In the Spring of 2021, a group of people camping at Union Point Park refused to leave. The city really needed them to leave to avoid $6,000 dollars a day fines from the BCDC. The group of people created a list of demands and had support from housing activists. Lawyers were brought in and an agreement was reached to move into hotel rooms while an alternative piece of land was selected and set up to be a place where the group of 16-20 people could live and manage their own space. It would be the first Co-Governed transitional housing program in Oakland. The group of people decided to call themselves "Union Point on the Rise" (UPOR) and began making decisions at weekly meetings to develop the initial set of policies and frameworks that would serve as their operating and governance system at the new site.
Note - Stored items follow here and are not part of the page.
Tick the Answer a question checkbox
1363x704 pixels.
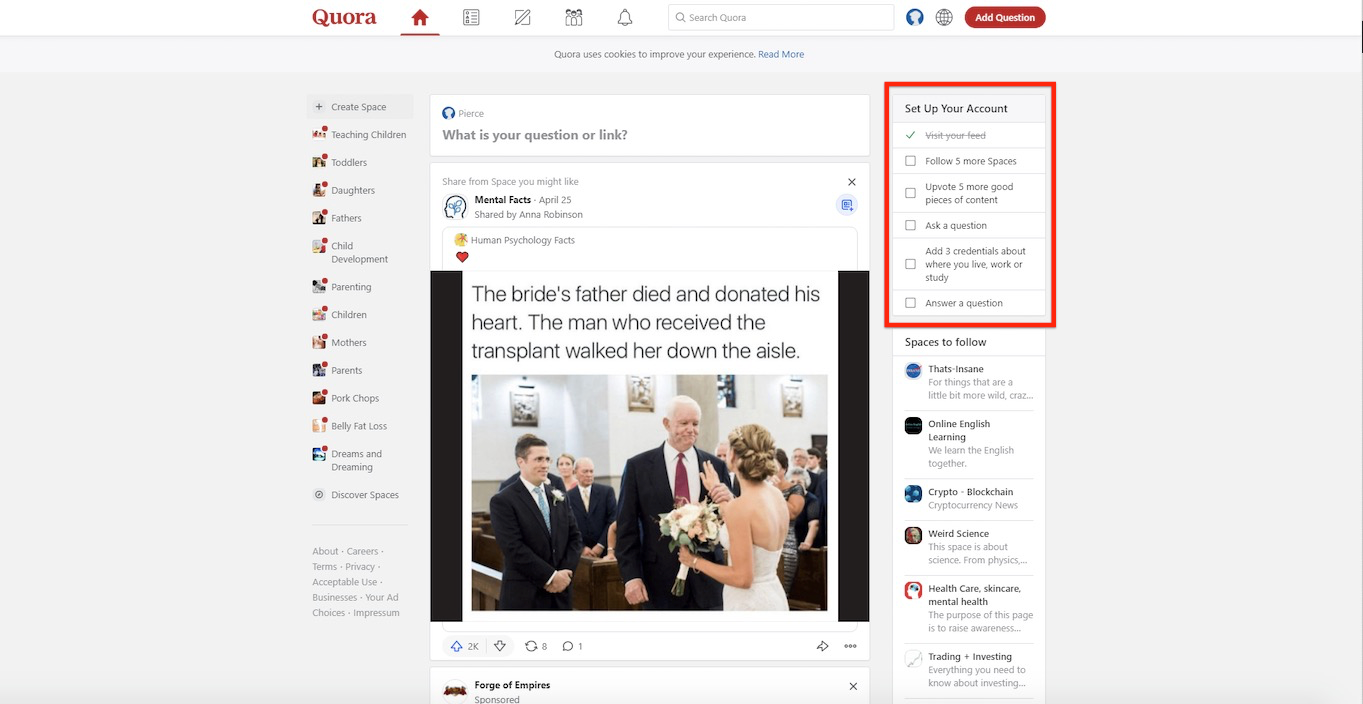(910, 302)
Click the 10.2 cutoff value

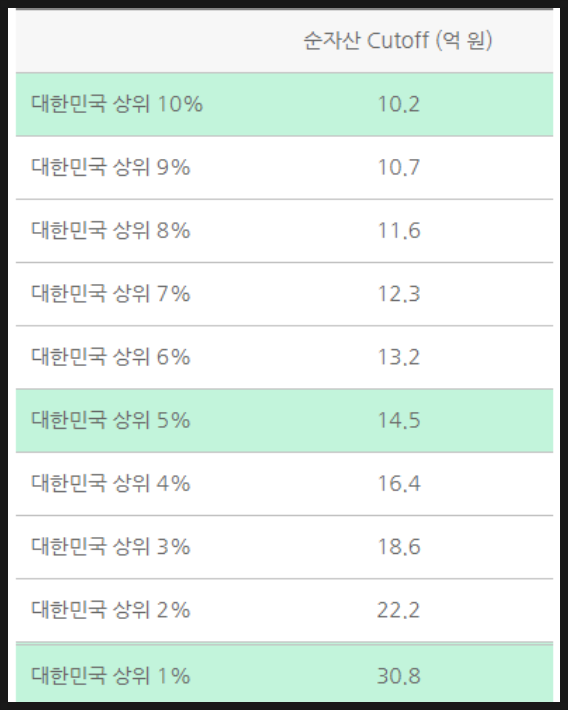click(399, 104)
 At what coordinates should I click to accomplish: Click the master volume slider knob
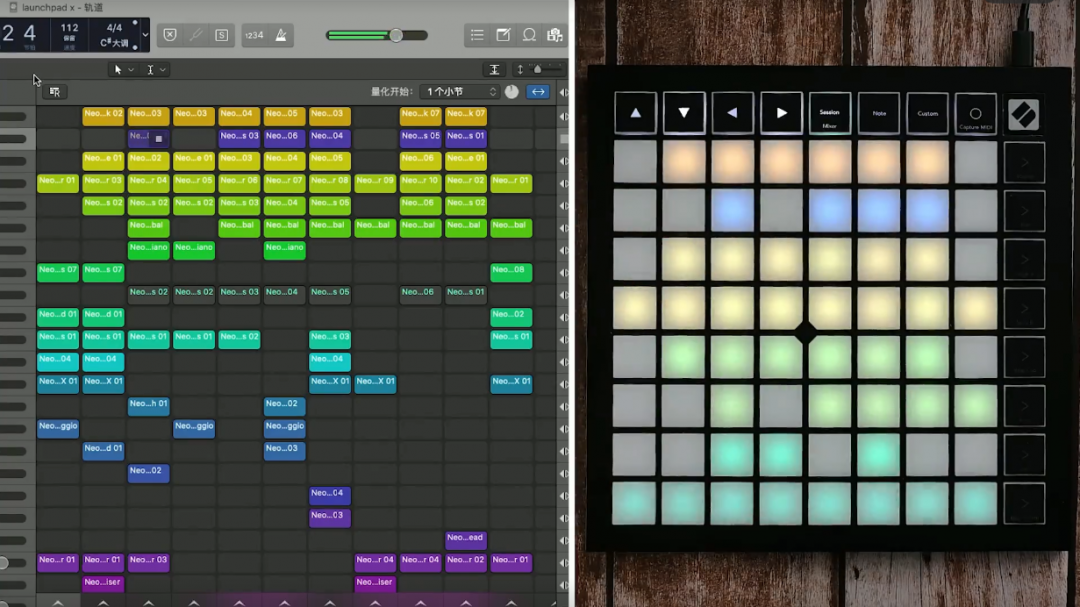point(396,35)
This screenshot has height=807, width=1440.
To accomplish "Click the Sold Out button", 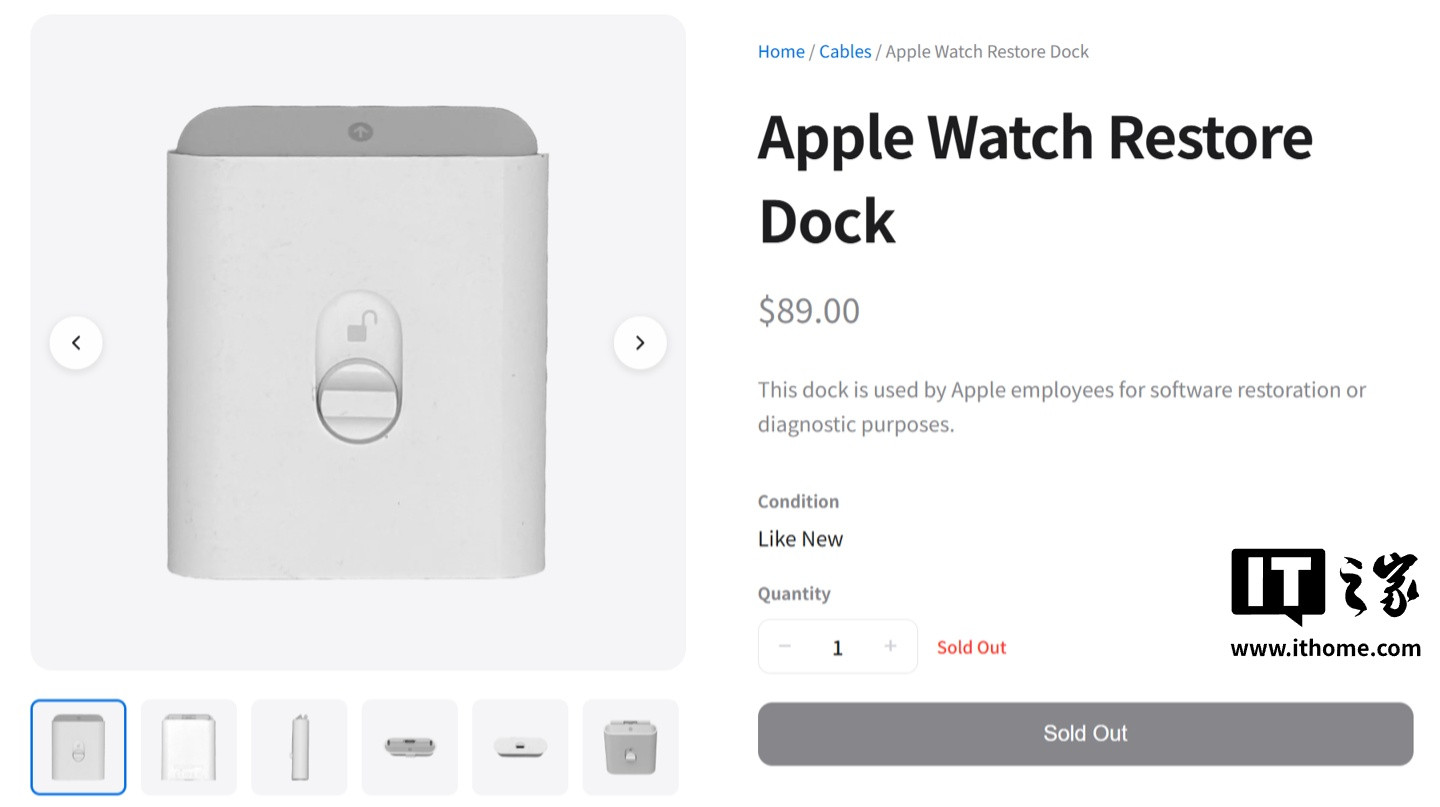I will [x=1085, y=733].

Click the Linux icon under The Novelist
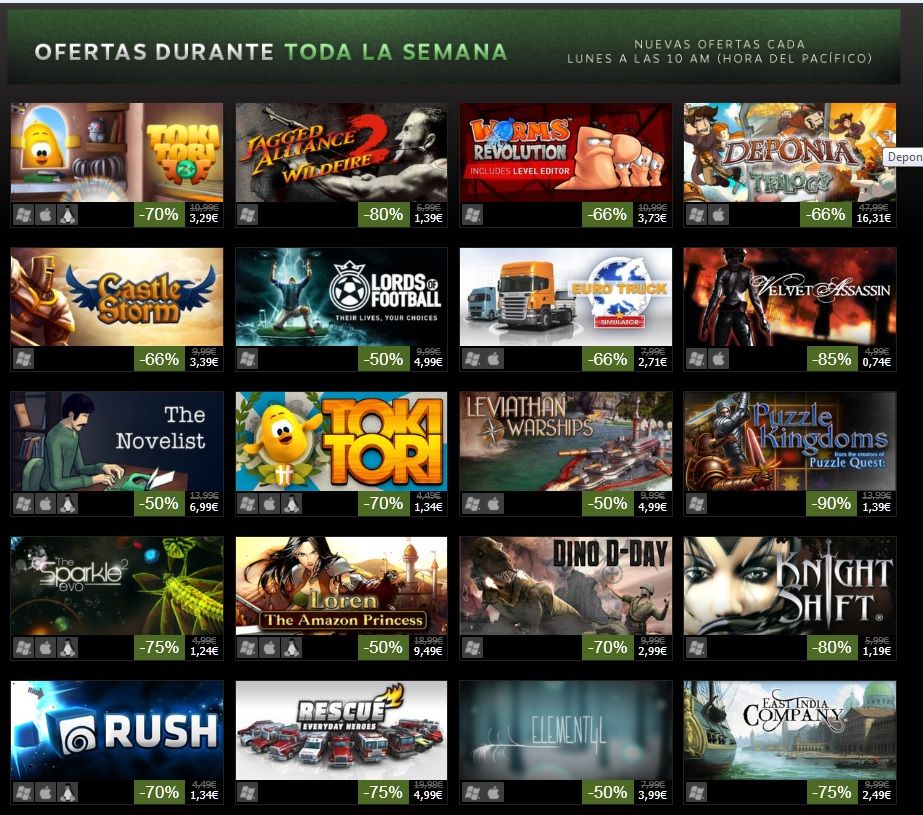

A site was located at the controversial E12th parcel. Councilmember Nikki Fortunato Bas pushed to see it be used for housing relief rather than continue to sit vacant. Space on the property was offered to UPOR as a place to set up their Co-Governed Tiny Home Community next to a neighboring 50-unit program operated by Housing Consortium of the East Bay. The Group of people partnered with a Tiny House Consulting Firm, Tiny Logic, that would serve as its backbone agency.  

In the winter of 2021, due to persistent demands from two protesters with a conspiracy that the site was segregationists, the City of Oakland canceled the experiment and began the process of merging the two separate programs into one.